Güneydoğu gezisi - Harran / Farklı bir dünya
Güneydoğu gezimizin son durağı Harran. Görmeyi en çok istediğim yerlerden biri. Tarih kitaplarından fırlayıp çıkıvermiş gibi zamandan bağımsız ve ilginç dokusuyla ve egzotik havasıyla farklı bir dünya.
Dünyanın en eski yerleşim yerlerinden biri Harran. Dünyanın ilk üniversite ve bilim merkezi de burada. Eski Harran Üniversitesinin kalıntıları belirgin bir şekilde görülüyor. Yanındaki gözetleme kulesinin yüksekliği 72 mt. imiş ve ayakta kalmaya çalışıyor hala. Hz. İbrahim ve Hz. İsa peygamberlerin yaşadığı yerler şimdi kazı alanı olarak ayrılmış, arkeologlar üstünde çalışıyorlar. Hz. Yakup’un da atıldığı kuyunun Harran’da olduğuna inanılıyor.
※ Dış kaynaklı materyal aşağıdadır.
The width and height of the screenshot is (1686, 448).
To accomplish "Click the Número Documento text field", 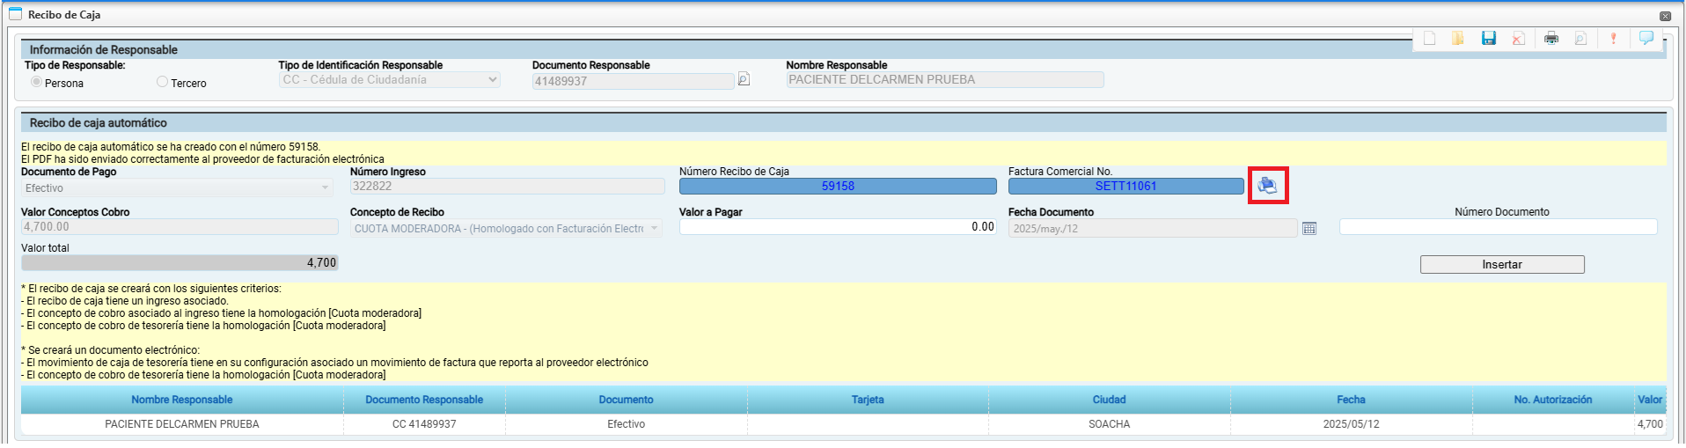I will pos(1497,227).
Harran Şanlıurfa’nın Suriye sınırına yakın küçük bir ilçesi. Ancak bu küçük ilçe tarih boyunca büyük medeniyetlere ev sahipliği yapmış. Mezopotamya’nın bereketli topraklarında yemyeşil bir arazi iken geçmiş senelerde sular terk edince iyice çölleşmiş. Son yıllardaki GAP projesi ile sulanan tarlalar yeniden bereket saçmaya başlamışlar.
İlçe nüfusunun tamamı Arap kökenli. Arap kültürü hakim ve Arapça konuşuyorlar. Kadın ve erkeklerin kıyafetleri, davranışları, dilleri, adet ve gelenekleri, yaşayışları, evleri o kadar farklı ki sanki başka bir dünyada imiş gibi hissettim kendimi. Zamansız bir yaşamda, yabancıların arasında gibi.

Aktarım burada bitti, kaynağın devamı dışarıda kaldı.